Via l’App Store, le tarif est ainsi de 3,99 euros par mois ou 37,99 euros par an. Sur le site officiel, les tarifs sont un peu moins élevés, bien que donnés hors-taxe, un drôle de choix pour le grand public.

Son éditeur, AgileBits, a également fait le choix d’Electron pour cette version 8, pour se simplifier la vie : les fonctionnalités sont maintenant les mêmes sur la totalité des plateformes, ce qui n’était pas le cas jusqu’à maintenant. L’entreprise, selon MacGeneration, aurait fait un « travail remarquable d’optimisation », l’application étant réactive et agréable.

Parmi les nouveautés, citons d’abord Accès rapide, qui se présente comme un lanceur : la fenêtre s’affiche, on tape rapidement le site que l’on veut et le navigateur par défaut s’ouvre avec les identifiants déjà remplis. Ce qui permet notamment de ne pas à avoir à ouvrir l'application.

Autre apport qui devrait clairement simplifier la vie des utilisateurs, la possibilité de remplir les champs d’identification de n’importe quelle application via un raccourci clavier (⌘ + \ par défaut). On peut également réunir des coffres dans des Collections thématiques ou intégrer des clés SSH, désormais prises en charge, ce qui devrait surtout intéresser les développeurs.

1Password 8 est également en préparation sur iOS. Il n'est disponible pour l'instant qu'en bêta fermée.

Le gendarme de la Bourse américain va doubler ses effectifs cyber

La Securities and Exchange Commission, le « gendarme de la Bourse » américain, veut quasi-doubler les effectifs de son unité de lutte contre la cybercriminalité, relève CNN.

Le recrutement de 20 avocats enquêteurs, analystes et autres spécialistes de crypto lui permettra de passer à 50 postes dédiés, précise un communiqué de la SEC.

L'unité va aussi être renommée Crypto Assets and Cyber ​​Unit afin de refléter le fait qu'elle va de plus en plus enquêter sur les escroqueries aux crypto-actifs, NFTs, stablecoins et plateformes de finance décentralisée (« DeFi »).

Créée en 2017, l'unité cyber de la SEC a d'ores et déjà permis de récupérer l'équivalent de plus de 2 milliards de dollars de crypto-actifs frauduleux.
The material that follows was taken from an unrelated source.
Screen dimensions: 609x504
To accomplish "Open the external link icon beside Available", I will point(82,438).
App Store : les Pays-Bas jugent « insuffisants » les efforts d’Apple sur sa politique de paiement

L'Autorité néerlandaise des consommateurs et des marchés (ACM) est engagée depuis plusieurs mois dans un bras de fer avec Apple. Il a été exigé de l’entreprise qu’elle autorise les applications de rencontre à passer par un autre système de paiement que le sien.

Les concessions d’Apple ont été minimales, la commission sur les achats in-app passant de 30 à 27 %. Un très faible écart qu’Apple justifie par l’ensemble des coûts liés aux autres traitements. L’ACM n’a que peu goûté à ces explications et a infligé une amende de 5 millions d’euros par semaine, tant qu’Apple ne propose rien de mieux.
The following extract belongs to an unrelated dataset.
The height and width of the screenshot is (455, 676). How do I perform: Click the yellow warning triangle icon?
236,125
Seulement voilà, le montant maximum de 50 millions a été atteint après dix semaines. L’ACM prépare donc une autre plainte, qui serait alors soumise à d’autres amendes.

L’ACM ne peut toutefois jamais dépasser 50 millions d’euros d’amende. Un cumul de 100 millions ne représente sans doute qu’une broutille pour Apple, mais la question est autre : jusqu’où l’entreprise compte-t-elle résister pour empêcher une telle faille dans son jardin muré ?

C’est le grand sujet depuis le début. Peu importe que la plainte ne concerne que les applications de rencontre dans le marché néerlandais : à Cupertino, on veut éviter que cette affaire fasse tache d’huile.

Apple doit donc trouver un juste équilibre dans ses compromis. Quelques efforts ont été faits, notamment la fin de l’obligation pour les développeurs de proposer une version spéciale de leur application pour le marché néerlandais. Mais ce n’est pas assez, loin de là.